Margaret Barry: They have to learn to speak Indonesian to get into the main workforce, anyway. They’ve got those advantages, but with our program, they can go on and do very well. The trouble is that the parents have got to keep them in school another 6 years. When you’re on $30 to $50 a month, and you’re feeding your whole family, even if it’s only a family of 4, and plenty of them are more than that, it’s a huge thing to ask. We need to be able to prove that …

Barbara Turley: It works.

Margaret Barry: … we can deliver, and fortunately, our performance does prove that. We now have absolutely no difficulty. Our pledge, originally was, my pledge to my Board, was originally that it, within 3 years, I’d promise we would have no dropout at grade 6. Well, in fact, we have found that it’s in 1 year we can get it to 0. Basically, as soon as we appear in the community, everything changes. In many cases, because they’ve been waiting for us to come …

Barbara Turley: There’s way more communities that you could help …

Margaret Barry: Oh, yeah.

Barbara Turley: … even now, today? Because the foundation’s been running 14 years, now?

Margaret Barry: Yes, but we’re really just starting to hit our straps, volume-wise. We’re at 1,000 now. I hope we’ll be at 2,000 in another couple of years.
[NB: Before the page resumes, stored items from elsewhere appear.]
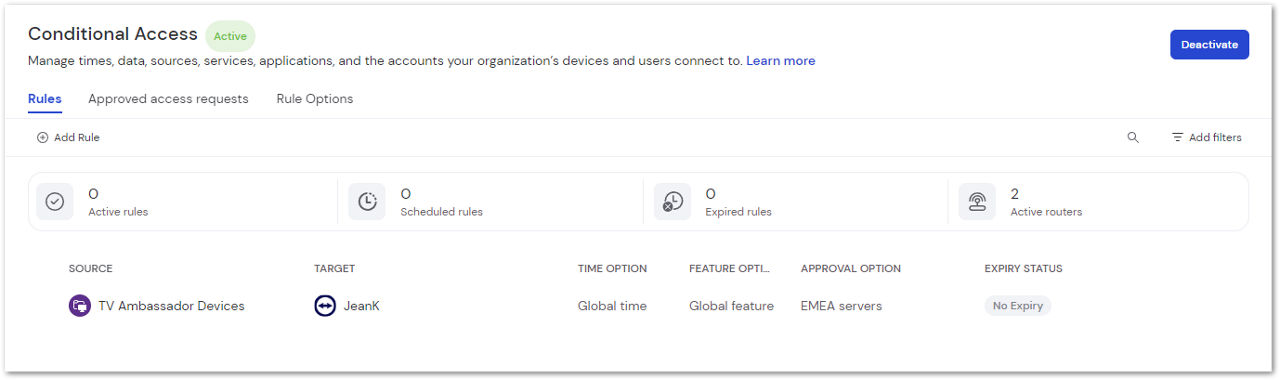Click the Active routers icon
The width and height of the screenshot is (1280, 380).
(x=977, y=202)
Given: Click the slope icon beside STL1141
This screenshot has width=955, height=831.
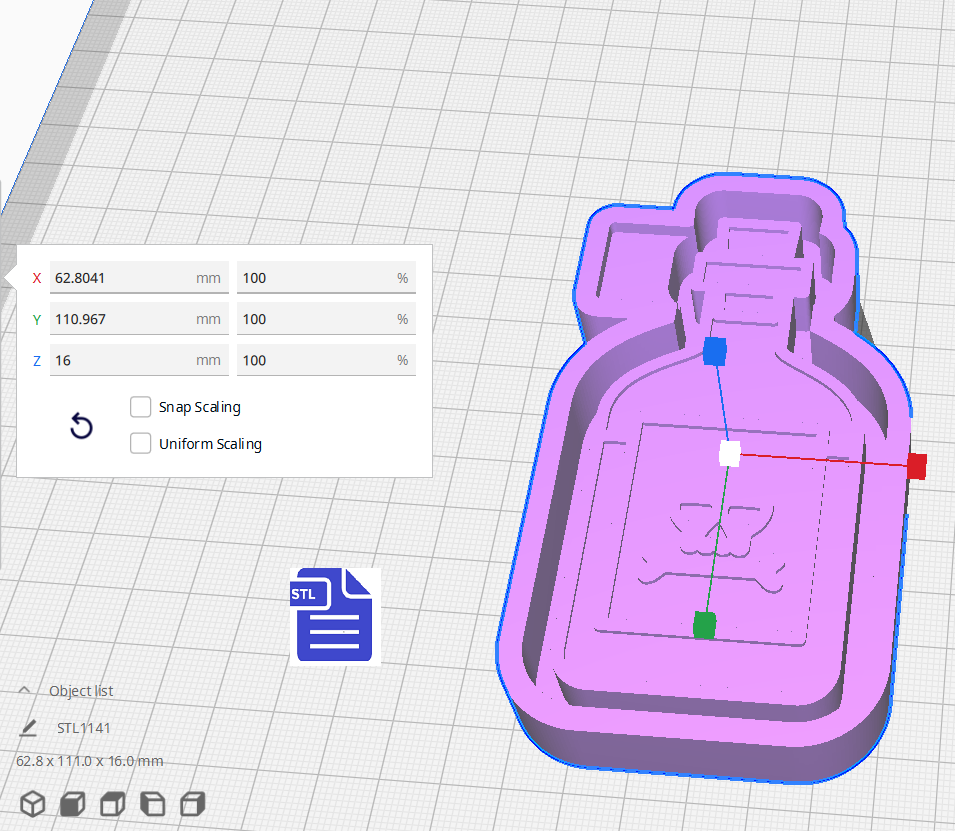Looking at the screenshot, I should click(x=27, y=727).
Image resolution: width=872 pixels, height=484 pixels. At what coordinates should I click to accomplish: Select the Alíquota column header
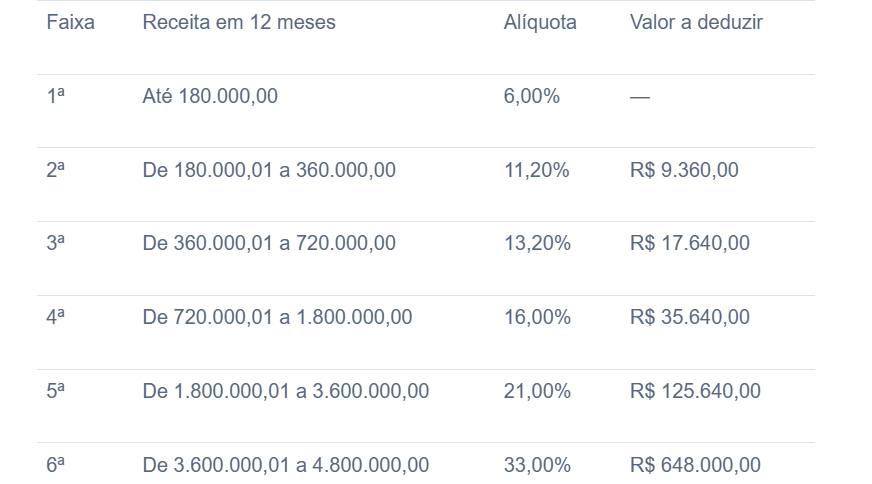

Our estimation, and the stats, are really rubbery. Even though we can get official stats, if they’re still a bit rubbery … but my estimation is that somewhere between probably around another 15,000. There’s somewhere between 12,000 and 15,000 of children who are out there, in the north and the west, alone who would qualify for our program, …

Barbara Turley: Wow.

Margaret Barry: … which means that they’re economically deprived, they’re in [crosstalk 00:16:39]

Barbara Turley: 15,000 [inaudible 00:16:39] 15 times of what you’ve got, already.

Margaret Barry: Yep.

Barbara Turley: Of course obviously, this … I’m very interested in the money side, so I’m a firm believer, and the reason I really wanted to get you on the show is, I love when I see somebody who’s channeling money in the right way. You’re harnessing money from lots of different areas. You’ve got some corporates. You’ve got some [inaudible 00:17:00] Bali …

Margaret Barry: Corporate sponsorship, local businesses in Bali …

Barbara Turley: Local businesses are channeling money into this, as well.

Margaret Barry: … and philanthropic assistance from Australia, significant philanthropic support from Australia.

Barbara Turley: Those philanthropic trusts or whatever, are those funded by businesses or family money or a combination? Do you know?

Margaret Barry: A combination, mostly to do with business, but there is some situation of family trust, as well.

Barbara Turley: Yeah, which would’ve come from business or something [inaudible 00:17:32], yeah.

Margaret Barry: Yeah, it’s come from some situation [inaudible 00:17:34].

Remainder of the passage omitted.